Copy the data that follows, character for character, minus the pictures.
**** DATA PROVIDED ****
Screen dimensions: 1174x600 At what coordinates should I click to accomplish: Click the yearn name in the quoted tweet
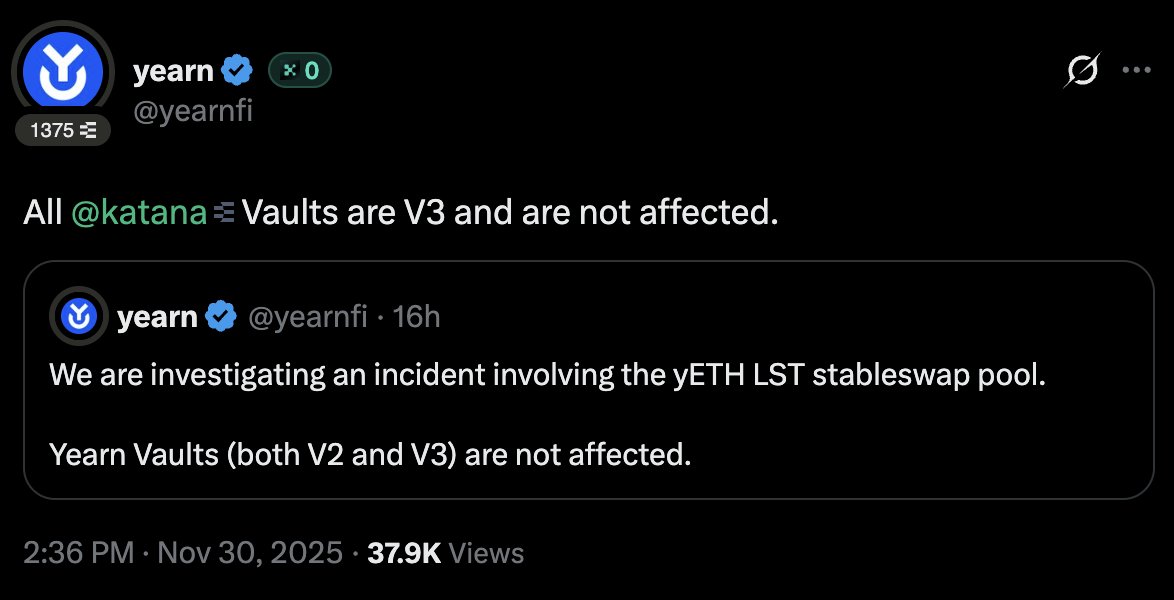click(157, 317)
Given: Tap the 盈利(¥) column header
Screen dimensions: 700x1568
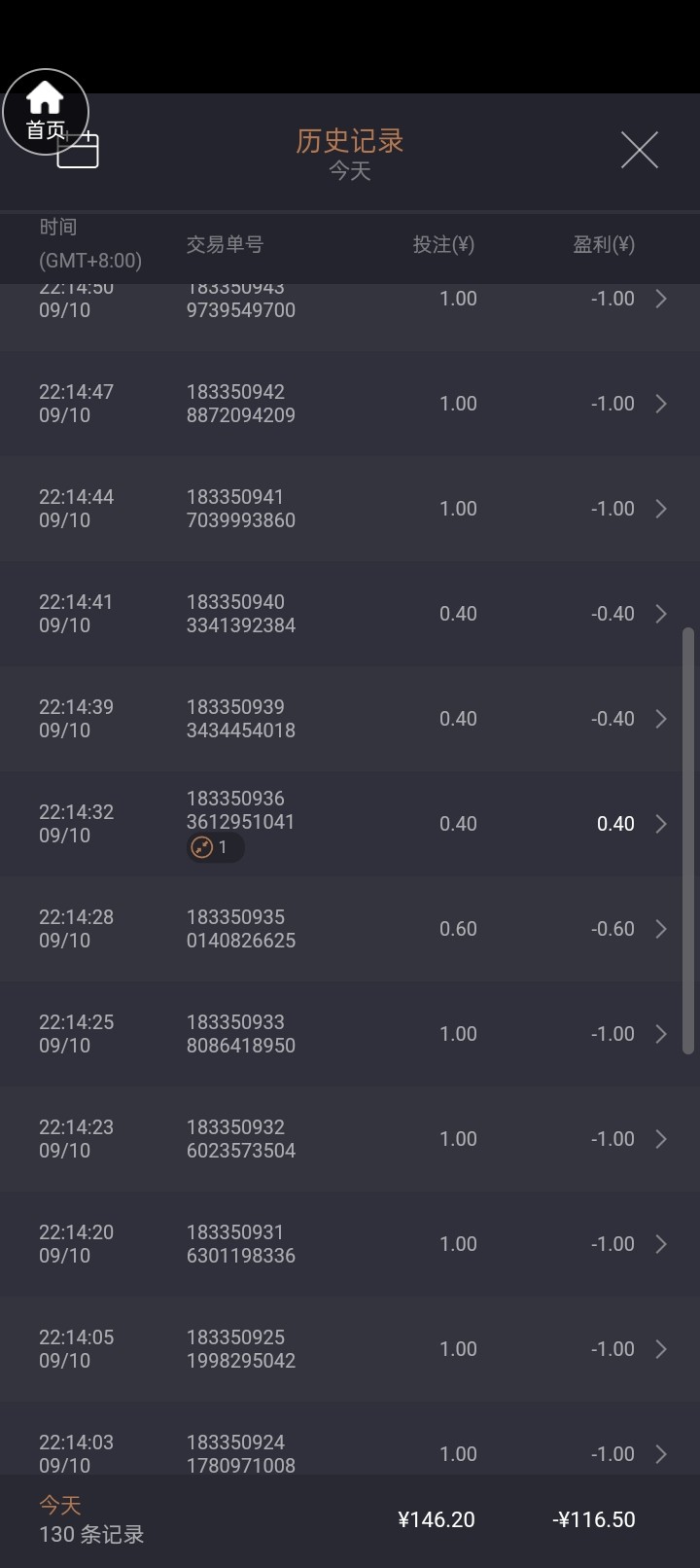Looking at the screenshot, I should click(603, 244).
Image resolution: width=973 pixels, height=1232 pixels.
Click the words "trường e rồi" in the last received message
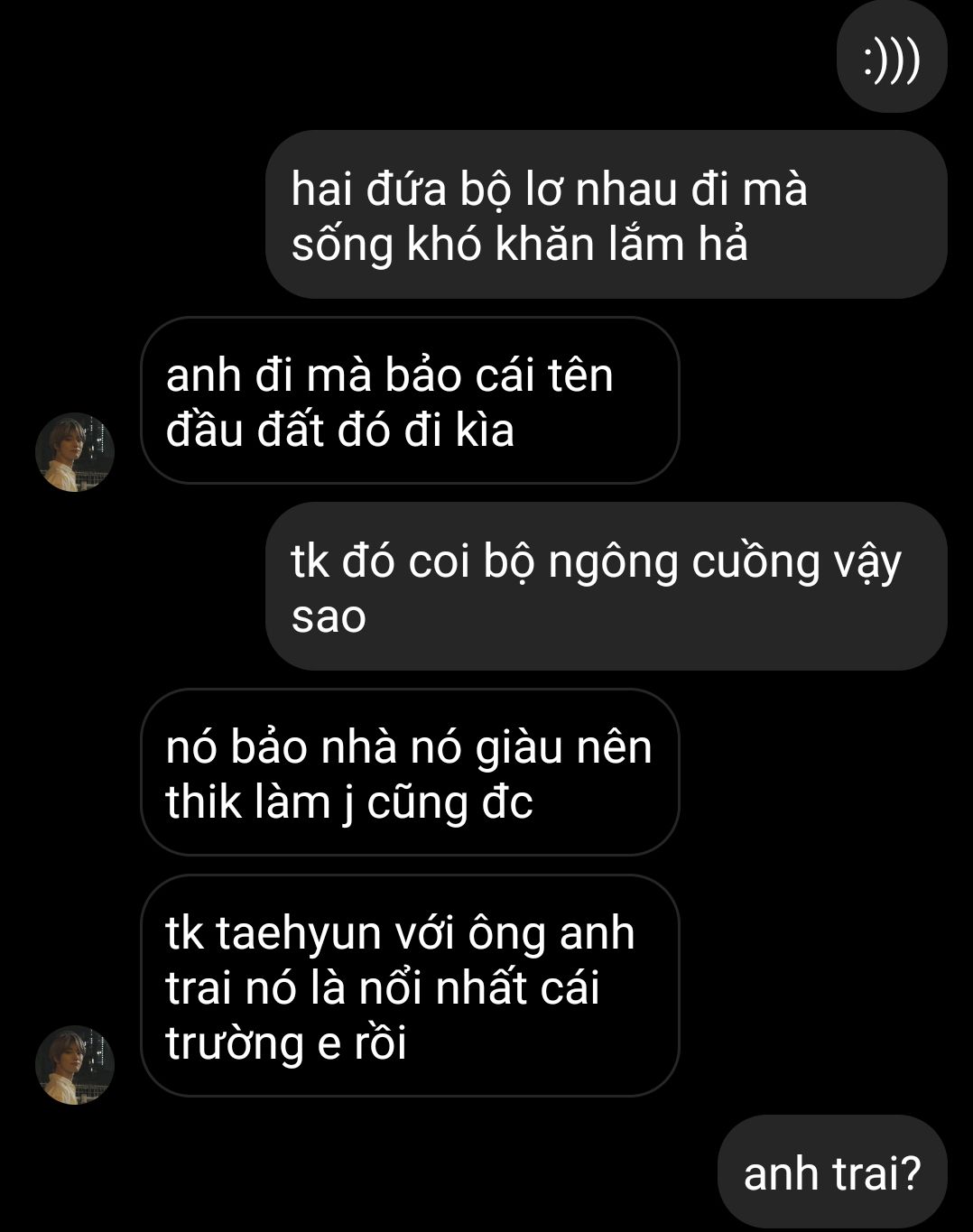(286, 1043)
****
__RESPONSE TO THIS EXERCISE__.
Screen dimensions: 1174x600 At what coordinates should I click to accomplish: Click the yearn name in the quoted tweet
click(157, 317)
Given: Tap the 盈利(¥) column header
Screen dimensions: 700x1568
Looking at the screenshot, I should click(603, 244).
Image resolution: width=973 pixels, height=1232 pixels.
Click the words "trường e rồi" in the last received message
(286, 1043)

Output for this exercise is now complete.